La révolution de l’amour (Homélie 7° dim. TO)

donnée au couvent d’Avon

Avec l’appel à l’amour des ennemis, nous écoutons ce qui constitue probablement le cœur de l’évangile, son sommet ; une hauteur sublime qui nous fascine autant qu’elle nous déroute voire nous agace ou nous décourage. C’est bien ici la révolution opérée par Jésus dans le champ des relations humaines et dans le domaine social. Révolution ô combien exigeante et souvent mal mise en œuvre car mal comprise. Avant de chercher à mieux saisir le sens de la révolution initiée par Jésus, il faut nous défaire de ses contresens qui ont eu et ont encore parfois des conséquences dramatiques.

Pour cela, il y a la célèbre image utilisée par Jésus, celle de la joue à présenter à celui qui frappe. Image qui cristallise bien des mécompréhensions de la part de ceux qui ne partagent pas la foi chrétienne. Être chrétien, ce serait s’écraser, subir, ne rien dire, être passif devant le mal. Certains ont même considéré que c’est donc une religion des faibles, des lâches et de névrosés. Et il faut dire que nous n’aidons pas toujours à dépasser ce préjugé. Combien de chrétiens confondent-ils la gentillesse et la bonté ! Un chrétien devrait toujours être gentil. Mais Jésus a-t-il toujours été gentil ? Il n’y a pas besoin d’aller chercher loin dans notre mémoire pour répondre : dimanche dernier, nous entendions le passage qui précède l’évangile d’aujourd’hui. Jésus interpellait vigoureusement les riches et les jouisseurs. Et si nous regardons un peu avant dans l’évangile de Luc, nous voyons Jésus régler leurs comptes aux pharisiens afin de dénoncer leur hypocrisie. Non Jésus n’est pas gentil avec ses ennemis ; il est bon et il est vrai. De même, comme Jésus, le chrétien n’a pas à être toujours gentil ou cool mais à être bon et juste. La gentillesse peut parfois frôler avec la lâcheté, ce qui n’est pas le cas de la bonté, elle qui ne s’accommode jamais du mensonge.

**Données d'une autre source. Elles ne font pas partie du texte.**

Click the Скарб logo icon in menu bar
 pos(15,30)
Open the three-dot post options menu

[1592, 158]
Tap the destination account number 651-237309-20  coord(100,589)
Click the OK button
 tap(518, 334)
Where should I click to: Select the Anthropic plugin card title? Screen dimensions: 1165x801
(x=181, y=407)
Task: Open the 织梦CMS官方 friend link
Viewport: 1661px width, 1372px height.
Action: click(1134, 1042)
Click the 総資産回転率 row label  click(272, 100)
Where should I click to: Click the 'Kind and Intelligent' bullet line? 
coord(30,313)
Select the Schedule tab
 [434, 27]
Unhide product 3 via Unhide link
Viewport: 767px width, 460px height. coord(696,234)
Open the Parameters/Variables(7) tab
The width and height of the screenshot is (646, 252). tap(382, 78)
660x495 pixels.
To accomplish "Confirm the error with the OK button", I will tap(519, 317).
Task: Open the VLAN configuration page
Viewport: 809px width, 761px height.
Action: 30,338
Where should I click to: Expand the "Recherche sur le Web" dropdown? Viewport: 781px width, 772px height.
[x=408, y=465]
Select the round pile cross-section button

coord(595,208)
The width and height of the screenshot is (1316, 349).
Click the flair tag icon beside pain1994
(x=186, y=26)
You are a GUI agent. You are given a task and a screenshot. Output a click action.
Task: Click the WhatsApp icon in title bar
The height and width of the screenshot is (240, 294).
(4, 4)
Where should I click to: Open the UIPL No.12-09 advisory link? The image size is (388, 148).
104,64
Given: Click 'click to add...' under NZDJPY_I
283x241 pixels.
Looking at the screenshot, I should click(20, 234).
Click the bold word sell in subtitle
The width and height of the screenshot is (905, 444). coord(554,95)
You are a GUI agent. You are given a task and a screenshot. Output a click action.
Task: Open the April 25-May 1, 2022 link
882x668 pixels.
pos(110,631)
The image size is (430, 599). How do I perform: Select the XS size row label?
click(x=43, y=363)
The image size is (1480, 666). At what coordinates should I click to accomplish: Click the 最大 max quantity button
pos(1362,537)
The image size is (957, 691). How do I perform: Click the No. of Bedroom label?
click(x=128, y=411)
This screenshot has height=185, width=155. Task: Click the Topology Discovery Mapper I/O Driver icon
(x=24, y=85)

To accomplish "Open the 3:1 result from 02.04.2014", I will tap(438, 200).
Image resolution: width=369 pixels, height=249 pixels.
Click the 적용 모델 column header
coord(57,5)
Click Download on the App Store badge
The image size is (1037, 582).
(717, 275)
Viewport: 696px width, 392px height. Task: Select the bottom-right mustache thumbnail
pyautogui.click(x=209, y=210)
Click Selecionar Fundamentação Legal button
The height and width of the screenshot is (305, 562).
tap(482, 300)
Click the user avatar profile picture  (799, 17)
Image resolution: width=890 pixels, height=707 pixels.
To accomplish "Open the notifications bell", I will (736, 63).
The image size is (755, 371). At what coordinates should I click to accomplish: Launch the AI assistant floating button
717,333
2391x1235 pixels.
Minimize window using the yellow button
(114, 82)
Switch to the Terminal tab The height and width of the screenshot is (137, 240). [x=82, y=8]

Être bon comme Jésus, devenir miséricordieux comme le Père, pardonner dans l’Esprit Saint, ce n’est certainement pas sourire béatement ou fermer les yeux sur le mal commis. Jésus n’a de cesse de dénoncer le mal tout au long de l’évangile. Il refuse toute complicité avec le péché.

Cette dénonciation du mal est fondamentale pour ne pas défigurer le sens véritable du pardon. Le Christ nous invite en effet à pardonner et à être miséricordieux. Mais le pardon, c’est tout un chemin. Celui qui prétend pardonner facilement doit s’interroger sur la vérité et la profondeur de ce geste. Pardonner à l’autre, ce n’est pas être gentil avec lui en l’excusant : ‘il ne l’a pas fait exprès’. C’est choisir de l’aimer par-delà le mal commis ; ce qui suppose que le mal en question soit nommé. ‘Tu m’as fait du mal. Je te pardonne’. Il n’y a pas de pardon sans justice. Sinon le mal n’est pas dénoncé et peut recommencer. Que fait David dans la 1re lecture ? Nous n’avons malheureusement que des extraits. David est poursuivi par le roi Saül qui est jaloux de lui et veut injustement sa mort. David choisit pourtant de ne pas tuer son ennemi mais de l’épargner. Pour autant il clame son innocence en lui disant : « Qu’ai-je fait ? Quel mal y-a-t-il en moi ?  » (1S 26,18) Et face à cette bonté et à la dénonciation de l’injustice de Saül, celui-ci affirme : « J’ai péché. » (v. 21) Il reconnaît le mal commis.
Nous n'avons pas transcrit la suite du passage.